The Java servlet API has become very popular for creation of dynamic HTML for several reasons (speed advantage vs cgi, easy httpsession tracking, ease of use, etc.).

However a common problem of Java servlets is Java itself. When some specific data can only be accessed over a C-API (e.g. a database access or reading some other file format), one is forced to to use JNI or RPC or CORBA (IIOP). Neither of these solution bears real fun. JNI is very errorprone to program and having C-Code run within a java webserver is riscy, as one segmentation fault crashes the webserver with all active sessions. UNO C++ services may run in a different process, bridging is done by the UNO framework.

Writing UNO-Servlets is easy, you do not need to become familiar with the UNO component model if you don't want to.

Another reason for using UNO C++ servlets is higher performance for certain tasks, e.g. when you need to do a large XSLT transformation, you may prefer implementing it in C++.
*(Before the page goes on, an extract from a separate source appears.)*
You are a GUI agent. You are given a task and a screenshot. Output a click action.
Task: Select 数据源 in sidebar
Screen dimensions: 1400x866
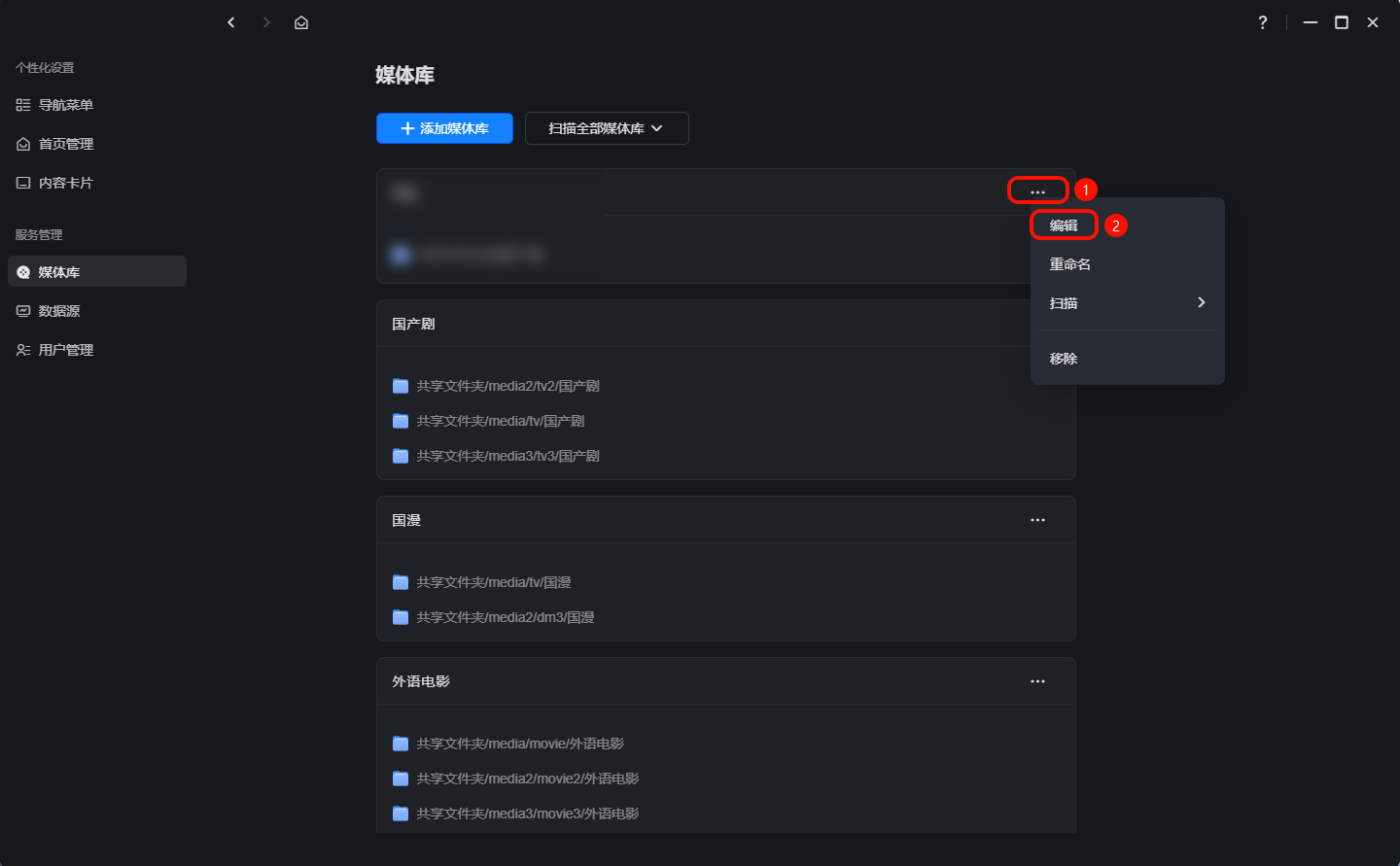coord(58,311)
UNO C++ Servlets now allow to implement servlets directly in C++. This package offers a framework to hook these C++ servlets into your favourite webserver via an UNO interprocess bridge (bindings to the Apache Tomcat and the common Apache webserver currently exist, others may follow (e.g. MS IIS) ). It allows to access attributes in the Tomcat-HttpSession (this access has some restrictions, see below) or allows session tracking for the common Apache server.

What are UNO C++ Servlets not ?

There is currently no JSP equivalent.

C++ code may access data within the java httpsession only when the type of the data is simple (strings, numbers) or when the objects implements an UNO idl-interface. So it is not possible to call arbitrary java code from C++.